Между тем Аэша опустилась на колени и вознесла молитву. Кому молилась она, я никогда не мог узнать.
— О служительница всемогущей Воли, острый меч в руках Судьбы, неизбежный Закон, называемый Природой! В Египте тебя называли Изидой, но ты — вечная богиня всех стран. Ты влечешь мужа к девушке, даешь матери дитя, рождаешь из смерти жизнь, вдыхаешь свет жизни в тьму смерти. Ты даешь плодородие почве, твоя улыбка — весна, твой полдень — лето, твой сон — зимняя ночь. Услышь же молитву твоей избранной дочери и жрицы! Когда-то ты дала мне свою силу, бессмертие и красоту, по которой не было мне равной на планете. Но я согрешила и наказана одиночеством, которое длится целые столетия, и безобразием, которое делает меня ненавистной в глазах возлюбленного. Но ты обещала, что еще раз мне будет дано сорвать потерянный цветок моей бессмертной красоты. О милосердная матерь! Пусть же его чистая любовь сотрет мой грех; если же это невозможно, пошли мне лучше смерть!
Глава IV
Превращение и обручение
Гезея кончила. Наступило глубокое молчание. Мы с Лео ждали, что Природа, к которой была обращена эта прекрасная молитва, откликнется и свершит чудо. Время шло, новое чудо не свершалось…

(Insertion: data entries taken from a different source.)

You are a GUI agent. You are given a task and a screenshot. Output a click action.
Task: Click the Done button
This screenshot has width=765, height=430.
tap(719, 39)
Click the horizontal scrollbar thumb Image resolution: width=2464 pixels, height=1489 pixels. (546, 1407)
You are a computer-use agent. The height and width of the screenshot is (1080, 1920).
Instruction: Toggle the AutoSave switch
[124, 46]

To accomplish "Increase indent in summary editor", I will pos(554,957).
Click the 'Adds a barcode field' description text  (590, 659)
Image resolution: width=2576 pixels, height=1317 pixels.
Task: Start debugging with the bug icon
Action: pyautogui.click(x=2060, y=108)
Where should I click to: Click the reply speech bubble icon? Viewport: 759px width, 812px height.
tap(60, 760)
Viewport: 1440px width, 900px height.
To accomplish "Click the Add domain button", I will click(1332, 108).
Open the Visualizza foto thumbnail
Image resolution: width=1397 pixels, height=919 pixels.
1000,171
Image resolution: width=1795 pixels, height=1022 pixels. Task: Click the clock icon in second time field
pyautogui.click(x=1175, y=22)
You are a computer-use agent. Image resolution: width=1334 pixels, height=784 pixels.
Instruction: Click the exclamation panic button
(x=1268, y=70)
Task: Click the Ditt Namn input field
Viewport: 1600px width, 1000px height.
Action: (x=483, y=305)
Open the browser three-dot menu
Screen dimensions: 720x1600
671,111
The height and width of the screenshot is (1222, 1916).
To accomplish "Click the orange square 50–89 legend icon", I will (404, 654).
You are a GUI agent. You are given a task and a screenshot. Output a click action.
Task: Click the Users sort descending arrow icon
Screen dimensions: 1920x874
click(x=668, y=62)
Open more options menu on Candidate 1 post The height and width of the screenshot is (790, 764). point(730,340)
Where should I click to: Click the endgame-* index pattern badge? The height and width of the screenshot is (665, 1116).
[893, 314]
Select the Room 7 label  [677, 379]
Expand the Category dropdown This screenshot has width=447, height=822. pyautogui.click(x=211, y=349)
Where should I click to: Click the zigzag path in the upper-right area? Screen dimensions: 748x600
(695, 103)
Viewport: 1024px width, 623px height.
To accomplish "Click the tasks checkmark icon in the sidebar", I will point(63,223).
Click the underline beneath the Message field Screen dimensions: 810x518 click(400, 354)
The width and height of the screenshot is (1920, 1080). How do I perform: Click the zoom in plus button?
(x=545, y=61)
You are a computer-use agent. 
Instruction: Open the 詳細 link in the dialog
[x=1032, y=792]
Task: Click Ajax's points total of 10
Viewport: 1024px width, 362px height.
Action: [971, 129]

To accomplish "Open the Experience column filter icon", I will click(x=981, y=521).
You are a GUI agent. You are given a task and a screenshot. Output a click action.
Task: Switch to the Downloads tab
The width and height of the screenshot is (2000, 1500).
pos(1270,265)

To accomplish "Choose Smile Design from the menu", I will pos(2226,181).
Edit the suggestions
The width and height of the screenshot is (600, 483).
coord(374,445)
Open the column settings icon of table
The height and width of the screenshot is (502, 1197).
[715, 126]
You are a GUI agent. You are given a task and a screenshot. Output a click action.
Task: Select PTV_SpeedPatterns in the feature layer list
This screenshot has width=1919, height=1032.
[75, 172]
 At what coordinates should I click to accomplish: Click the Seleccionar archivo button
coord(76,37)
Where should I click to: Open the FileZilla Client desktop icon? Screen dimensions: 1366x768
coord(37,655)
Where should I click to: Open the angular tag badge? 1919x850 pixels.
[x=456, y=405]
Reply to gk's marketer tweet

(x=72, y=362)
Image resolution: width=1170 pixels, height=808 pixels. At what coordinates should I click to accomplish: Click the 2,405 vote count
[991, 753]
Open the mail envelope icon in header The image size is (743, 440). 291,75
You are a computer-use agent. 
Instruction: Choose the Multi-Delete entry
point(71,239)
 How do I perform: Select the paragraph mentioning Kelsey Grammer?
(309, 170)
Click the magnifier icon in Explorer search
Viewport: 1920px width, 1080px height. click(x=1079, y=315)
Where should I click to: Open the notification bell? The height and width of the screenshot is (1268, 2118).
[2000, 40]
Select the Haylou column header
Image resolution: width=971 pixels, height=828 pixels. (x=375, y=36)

Но вот на востоке забрезжил первый луч зари, прорвал, как огненный меч, облака и озарил выступ на краю бездны. Мы увидели, как бы дымкой прикрытую, женщину неземной красоты. Глаза ее были закрыты. Спит она или умерла? Лицо бледно. Но вот солнце осветило ее, и она открыла удивленные, как у проснувшегося ребенка, глаза. Кровь жизни поднялась от беломраморной груди к бледным щекам. Ветер играл ее вьющимися, черными волосами.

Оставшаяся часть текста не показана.